Si je veux encore décrire une petite Sapho en lithographie, attribuable à je ne sais lequel des trois, des quatre Vernet, en son modeste cadre, c’est qu’elle m’émeut sous la pluie à bâtons rompus qui noie son paysage de rochers incisés d’inscriptions grecques, sous ses faux bijoux, ses culottes, son turban de sultane de Mme Cottin, en son attitude prête pour le malassin à côté d’un pissenlit symbolique: c’est que je vois en elle, en dépit de ces détails falots, l’aînée de deux nobles filles de Chassériau, la Sapho qui se jette, laquelle inspira Gustave Moreau, qui n’en faisait pas mystère; et cette autre plus pathétique Sapho, théâtre de mouvements opposés, non résolus encore entre sa torture amoureuse et l’épouvante du trépas, les traits convulsés d’une éparse horreur, la main crispée d’un vertige mortel, tout le corps ramassé en un élan retenu, blotti au fond de cette tragique anfractuosité comme un alcyon humain terrifique et tendre.

Nous voici loin de la risible Sapho de Vernet, qui eut du moins cette grâce de nous rappeler ces sœurs poétiques.
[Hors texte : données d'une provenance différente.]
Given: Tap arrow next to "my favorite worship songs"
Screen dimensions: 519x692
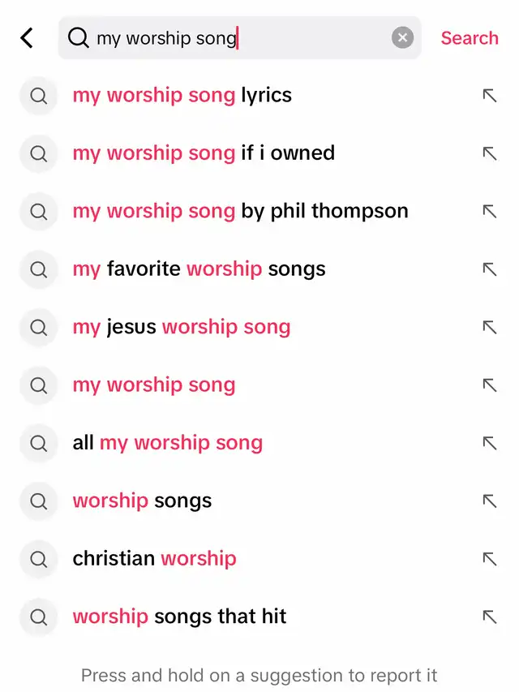Looking at the screenshot, I should (x=489, y=269).

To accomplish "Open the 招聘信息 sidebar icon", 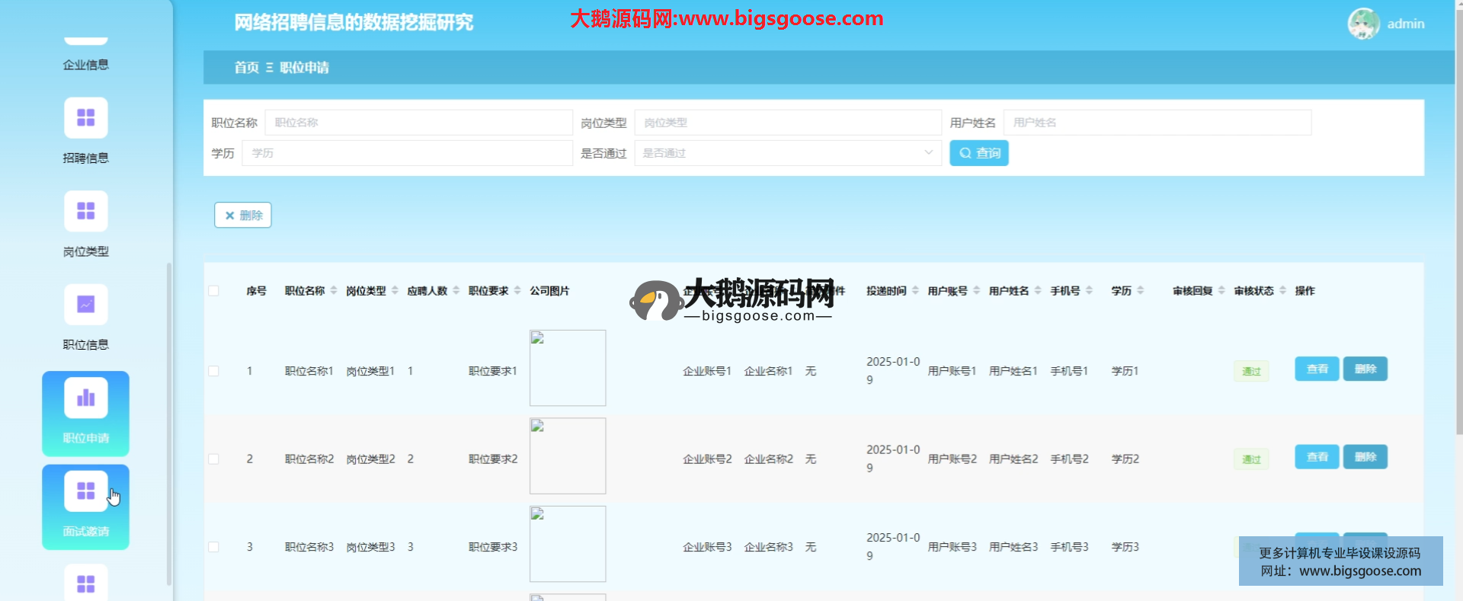I will click(x=85, y=118).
Ainsi de nombre de leurs tableaux, desquels on peut résumer qu’ils offrent un éminent et historique exemple de ce que des contemporains peuvent supporter de génie: à savoir en manquer.

C’est pour cette instructive conclusion qu’il faut savoir gré aux distingués instigateurs de cette exposition d’avoir dérangé les Vernet dans leur immortalité revisable. «L’on ne peut pas être et avoir été», dicton qui devient profond quand on l’applique à l’usurpation des royautés d’art. Mais une voix l’avait déjà chanté de son vivant au brillant Horace: «Vous n’avez qu’un temps à vivre!»—La même oraculaire voix qui prônait Wagner sous les sifflets parisiens en 1861, voix de métal incorruptible dans lequel vibrent toutes les notes et reluisent tous les filons de nos plus puissantes ou subtiles admirations d’aujourd’hui: Delacroix, Ingres, Millet, Manet, Gautier, Flaubert, Leconte de Lisle, Desbordes-Valmore, Pierre Dupont, Whistler, Seymour-Haden, Legros, Bracquemond, Jacquemard.—Et c’est un si sagace discernement qui rend plus inexorable, un tel oracle formulé à propos d’Horace: «Je hais cet homme parce que ses tableaux ne sont point de la peinture, mais une masturbation agile et fréquente, une irritation de l’épiderme français.»—Et c’est à Dumas père,—dont l’art n’est pas sans rapports avec celui de ce Vernet, que le critique dédiait cette autre appréciation pittoresquement similaire: «Éruption volcanique ménagée avec la dextérité d’un savant irrigateur.»

Quant à l’immortel instantané de Théophile Silvestre sur Horace Vernet, le peintre à la fois «dépourvu de caractère dans le dessin, d’unité dans la composition, de magie dans le clair-obscur, de concentration dans l’effet et d’harmonie dans la couleur»,—«un peintre sans émotion, sans poésie, sans caractère; qui comprend le paysage en officier d’état-major, l’histoire en sténographe, la splendeur en tapissier»,—en un mot «le Raphaël des cantines»! qui n’a gardé «dans sa mémoire qu’une bigarrure des objets»,—«à qui la gravité et la réflexion vont comme le silence et la solennité conviennent à la pie et à l’écureuil»,—et «qui a tué quarante ans d’un pinceau impassible tous les peuples du monde», c’est une magistrale interview, au réquisitoire inéluctable, au questionnaire habilement insidieux: «La quantité n’est pas la qualité, et Dieu me préserve d’établir entre l’artiste français et le peintre flamand un rapprochement sacrilège. Le génie de Rubens s’épanche en splendeurs immortelles; la verve d’Horace Vernet flue en vulgarités éphémères; le maître d’Anvers répand triomphalement l’éloquence et l’art; le faiseur de Paris en répète intarissablement le caquetage: l’un est le lion, l’autre est le singe.»—«Les plus importants tableaux du peintre de la Smala sont des ouvrages mort-nés.»